**Passage given**
────────────────────
C&O Canal to Get High Line Treatment

The C&O Canal in October 2016.
Georgetowner photo.
The C&O Canal in October 2016.

Will Georgetown's stretch of the C&O Canal become its own "magnificent" mile? It's all in the lines.

For Washington, D.C.'s oldest neighborhood, that means New York City's High Line, the unique urban park by James Corner Field Operations, which also arranged "Icebergs" last summer at the National Building Museum.

The design and landscape architecture firm was selected by non-profit Georgetown Heritage "to develop the Georgetown Canal Plan, a comprehensive master plan for a one-mile section of the Chesapeake and Ohio National Historical Park in Georgetown," the nonprofit announced. "The National Park Service, Georgetown Heritage and the D.C. Office of Planning will work with the community to restore, reimagine and revitalize this treasured historic place."

The design team, which includes MakeDC, Robert Silman Associates, ETM Associates and Dharam Consulting, will create plans for areas around the C&O Canal — the Georgetown Canal Plan — details at www.georgetownheritage.org/canaldesign.

“The James Corner Field Operations team brings exceptional ingenuity, boundless energy and extensive experience partnering with cities, parks and community groups to create stunning, lively spaces that reflect each site’s distinct character and maximize its potential to engage people of all ages and cultures,” said Alison Greenberg, executive director of Georgetown Heritage.

“Over the next year, Georgetown Heritage and the NPS will seek input and ideas from the community on how to improve the park’s unique stone structures, locks, towpath, plazas and street crossings to maximize the park’s immense educational, recreational and aesthetic potential,” according to the nonprofit.

“The National Park Service is thrilled to partner with this distinguished design team—along with Georgetown Heritage, the city and the community—to realize our vision of the C&O Canal as a picturesque, safe and sustainable historical park where people come to have fun and learn about history, science, nature and art,” said C&O Canal Superintendent Kevin Brandt.
────────────────────
**Goal A**
In the C&O Canal article, which parts of the park does the nonprofit say it will seek community ideas on improving? List every one.
**Goal B**
From the C&O Canal article, extract the passage that begins at the words "For Washington, D.C.'s" and stops after the words "details at www.georgetownheritage.org/canaldesign.". Copy it verbatim.
Rely only on the C&O Canal article to answer.

**Dataset records**
────────────────────
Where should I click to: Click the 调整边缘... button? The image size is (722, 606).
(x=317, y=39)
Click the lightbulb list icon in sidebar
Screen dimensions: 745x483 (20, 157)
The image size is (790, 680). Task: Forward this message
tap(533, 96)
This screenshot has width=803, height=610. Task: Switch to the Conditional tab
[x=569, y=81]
────────────────────
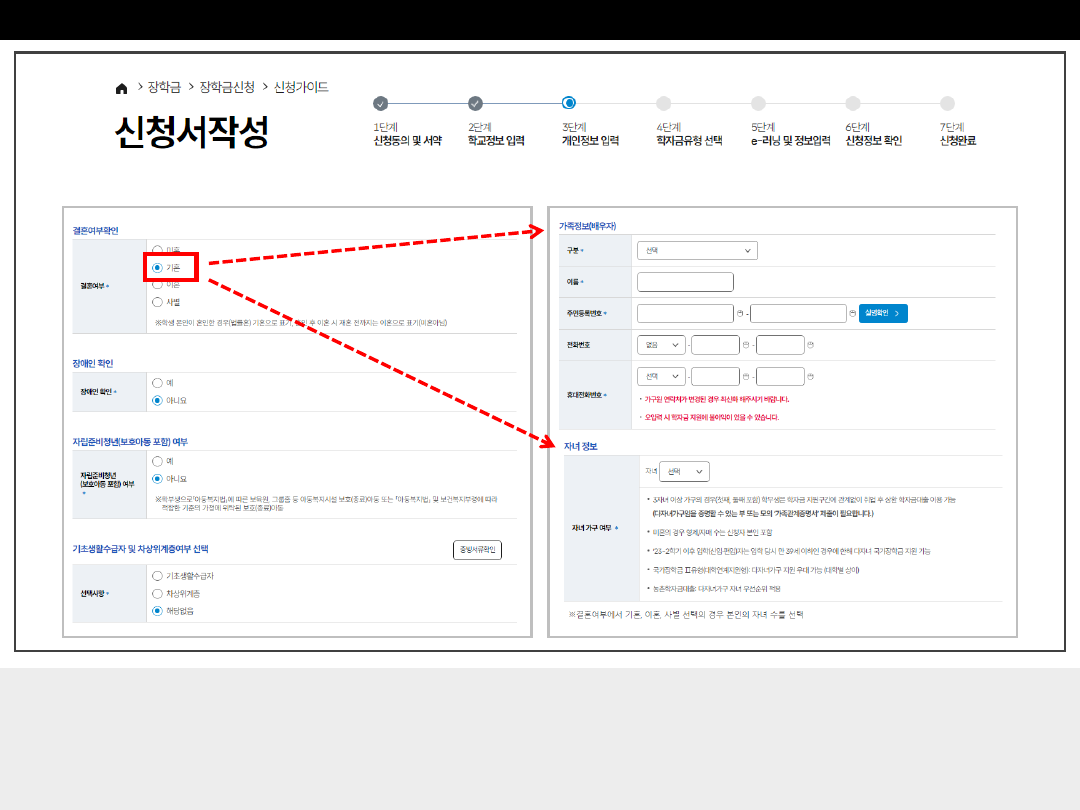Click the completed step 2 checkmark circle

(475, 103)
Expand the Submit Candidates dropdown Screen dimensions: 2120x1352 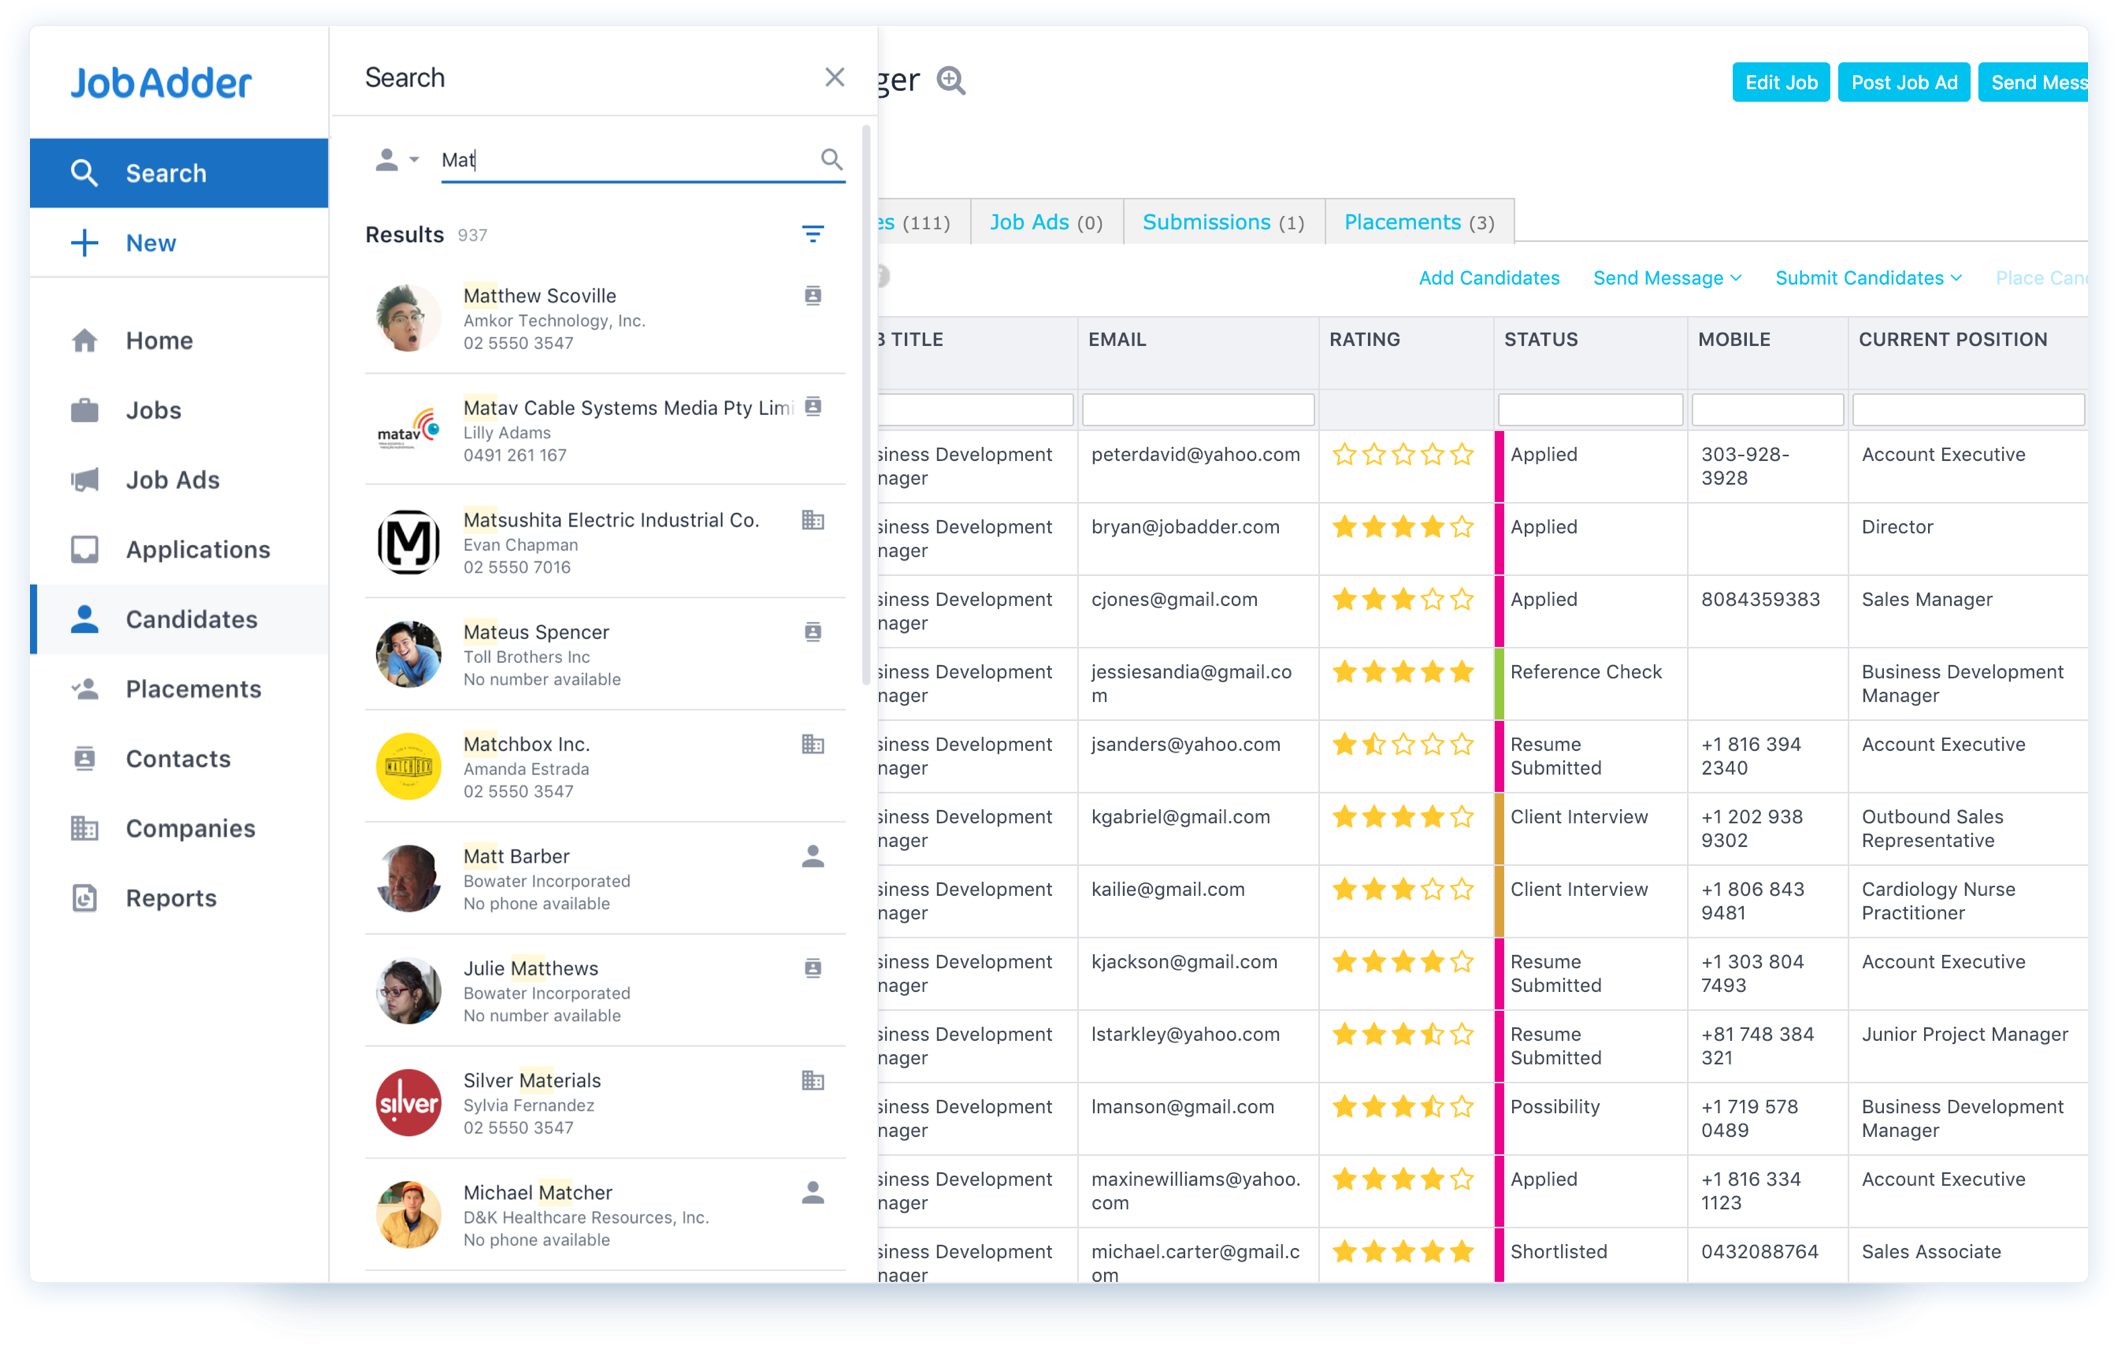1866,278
────────────────────
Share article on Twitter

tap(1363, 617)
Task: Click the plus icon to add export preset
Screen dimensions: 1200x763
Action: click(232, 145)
────────────────────
**Answer A**
- Stone structures
- Locks
- Towpath
- Plazas
- Street crossings

**Answer B**
For Washington, D.C.'s oldest neighborhood, that means New York City's High Line, the unique urban park by James Corner Field Operations, which also arranged "Icebergs" last summer at the National Building Museum.

The design and landscape architecture firm was selected by non-profit Georgetown Heritage "to develop the Georgetown Canal Plan, a comprehensive master plan for a one-mile section of the Chesapeake and Ohio National Historical Park in Georgetown," the nonprofit announced. "The National Park Service, Georgetown Heritage and the D.C. Office of Planning will work with the community to restore, reimagine and revitalize this treasured historic place."

The design team, which includes MakeDC, Robert Silman Associates, ETM Associates and Dharam Consulting, will create plans for areas around the C&O Canal — the Georgetown Canal Plan — details at www.georgetownheritage.org/canaldesign.